I believe in the Holy Ghost;
the holy catholic Church;
the communion of saints;
the forgiveness of sins;
the resurrection of the body;
and the life everlasting. Amen.

In all, not a poor summary of the Christian faith. We might quibble with Jesus going to the underworld, but there are texts (See e.g., 1 Peter 3:18-20 and Eph 4:8-10) that seem to support that Jesus did in fact visit the abode of the dead while his body lay in a tomb for three days. And the mention of the catholic Church throws most Protestants, but catholic here is an adjective meaning universal. I can honestly say that this creed captures what I believe the Bible teaches.

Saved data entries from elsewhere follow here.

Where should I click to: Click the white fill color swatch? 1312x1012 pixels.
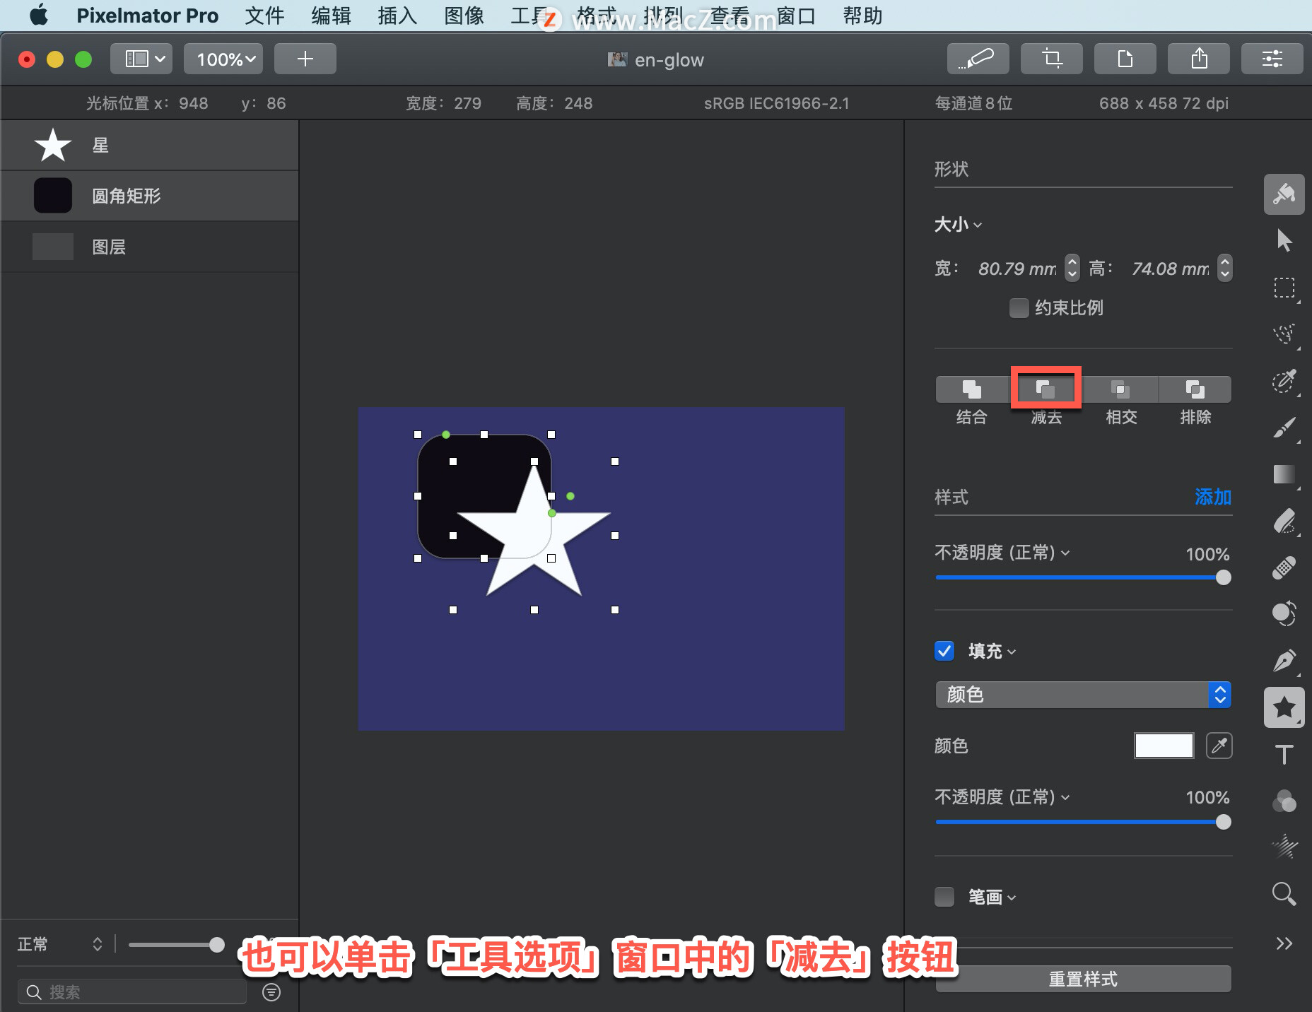point(1164,746)
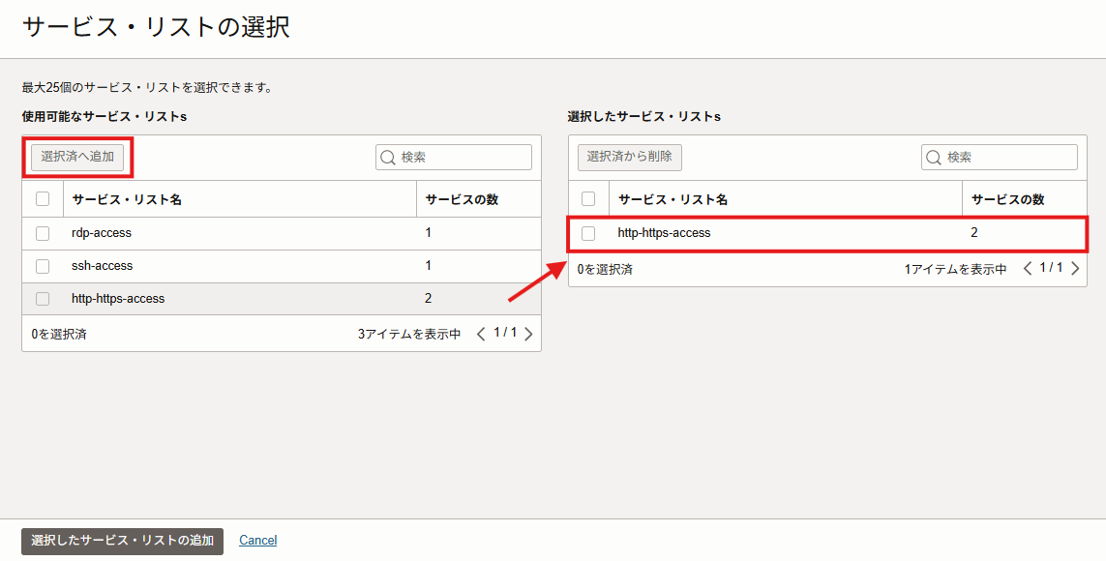1106x561 pixels.
Task: Focus the search field for selected lists
Action: (x=1008, y=158)
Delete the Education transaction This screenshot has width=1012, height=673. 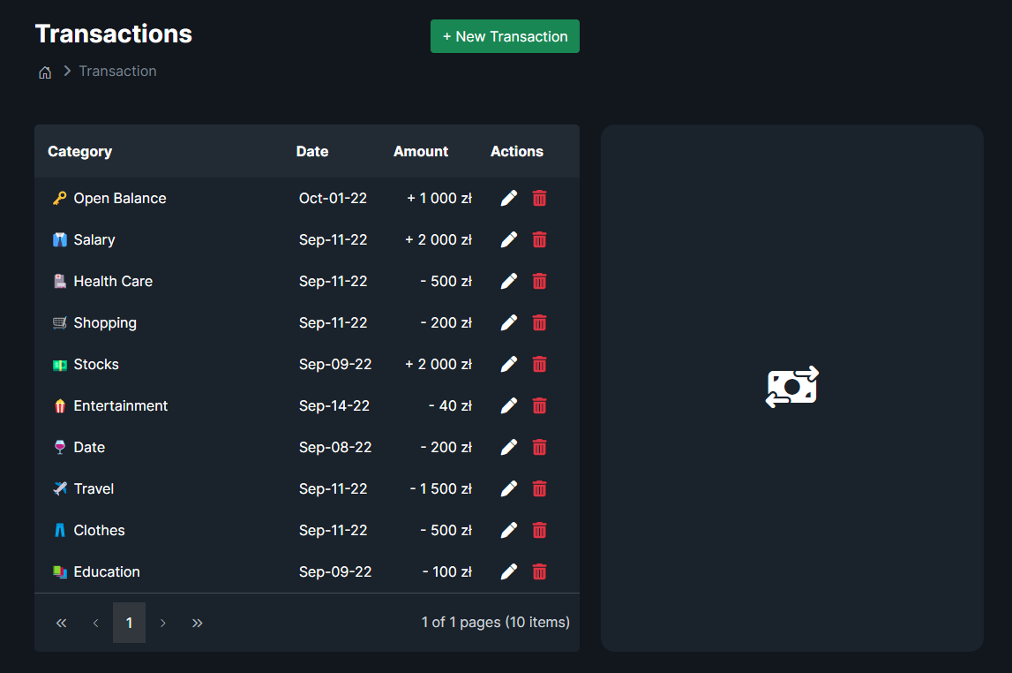(539, 571)
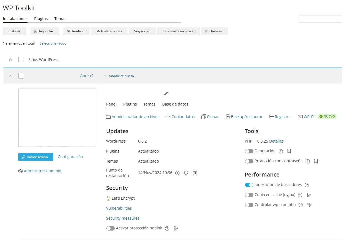This screenshot has height=240, width=342.
Task: Open the Vulnerabilities link
Action: (119, 208)
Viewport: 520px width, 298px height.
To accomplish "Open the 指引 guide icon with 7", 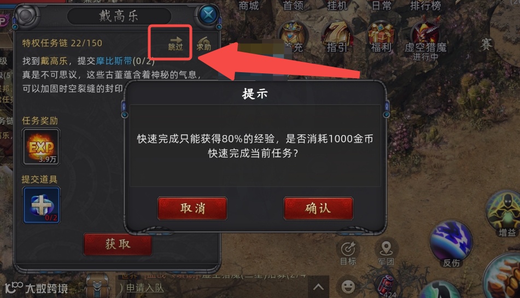I will pos(337,37).
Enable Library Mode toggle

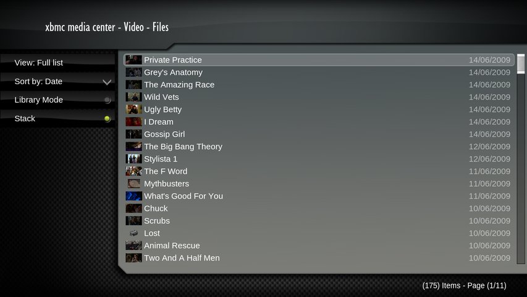tap(108, 100)
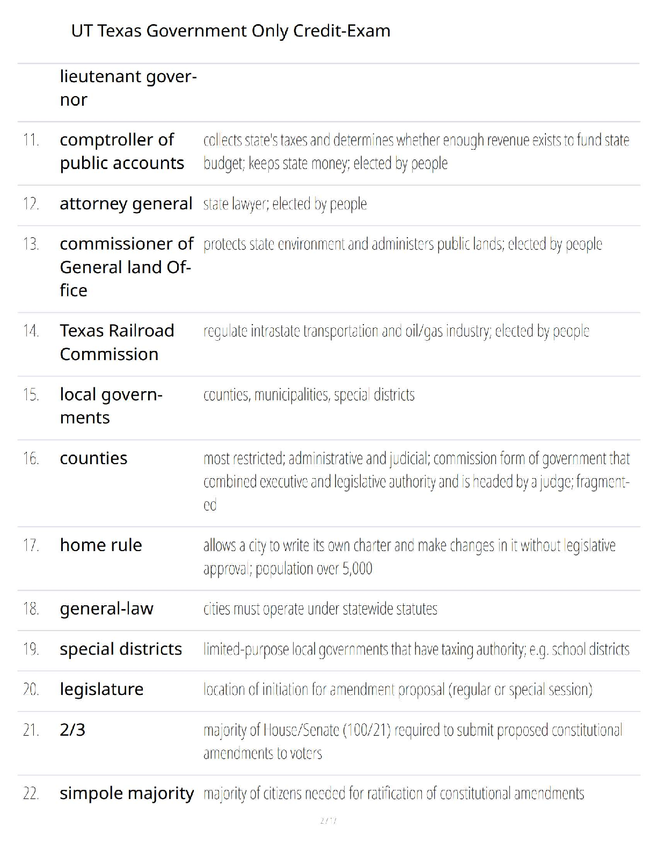Click the definition about ratification of constitutional amendments
Viewport: 657px width, 850px height.
tap(393, 794)
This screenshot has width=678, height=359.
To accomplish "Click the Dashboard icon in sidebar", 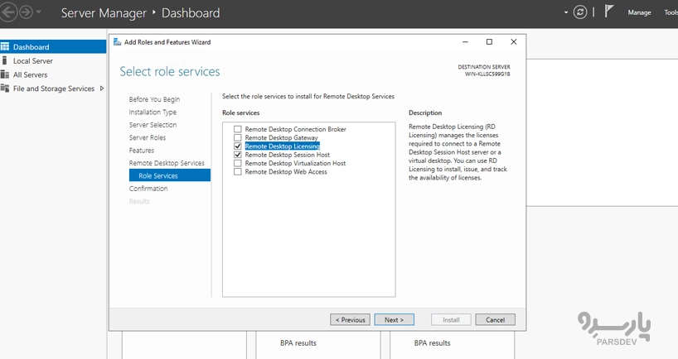I will 5,47.
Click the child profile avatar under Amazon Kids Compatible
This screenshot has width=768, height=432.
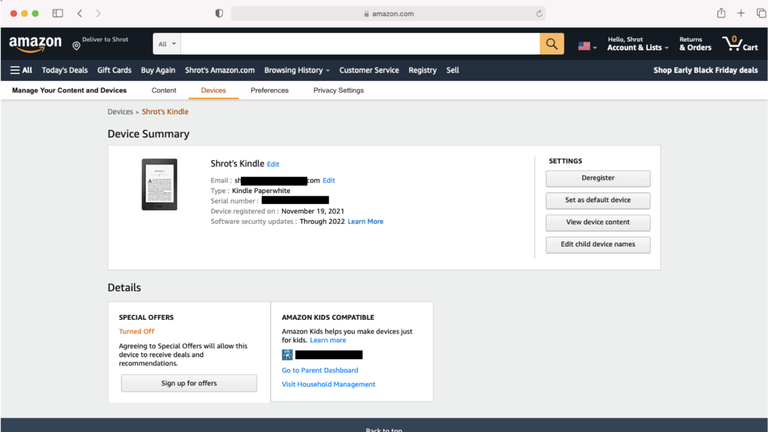pos(287,355)
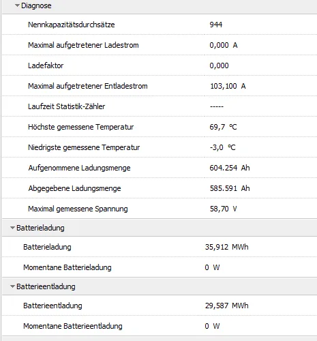
Task: Select Höchste gemessene Temperatur row
Action: click(160, 127)
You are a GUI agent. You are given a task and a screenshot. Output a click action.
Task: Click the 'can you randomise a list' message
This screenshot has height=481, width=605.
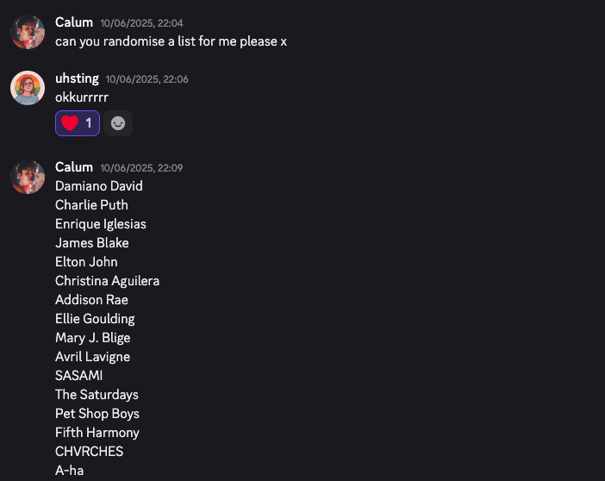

That is because this creed echoes Scripture and reflects what Paul does in his vision-casting letter to the Ephesians. Paul, having spent the first three chapters of his letter describing what God had done to save us, now (in chapter four) calls his readers to respond to what God has already done.

The place Paul begins his call for believers to live virtuous lives is with what he calls the “unity of the Spirit.” Just as God is one (remember the OT confession above) so the church is to be one.

This oneness is relational, not just doctrinal. Paul calls on believers to express “humility, gentleness, patience, and forgiveness” toward one another as the means of “keeping” the unity that comes from God’s Spirit.

Then Paul offers us a creedal statement in which to ground our unity: “There is one body and one Spirit — just as you were called to one hope when you were called — one Lord, one faith, one baptism; one God and Father of all, who is over all and through all and in all.” (Ephesians 4:4–6 NIV).

The oneness of God, then, is the basis for the unity of the church and is the foundation for all we believe. We believe in one God who sent our one Lord who in turned poured out his one Spirit. Therefore we confess in Jesus one faith and one baptism; we commune with the Spirit in one body with only one hope—to be re-united with our one God.

This I believe.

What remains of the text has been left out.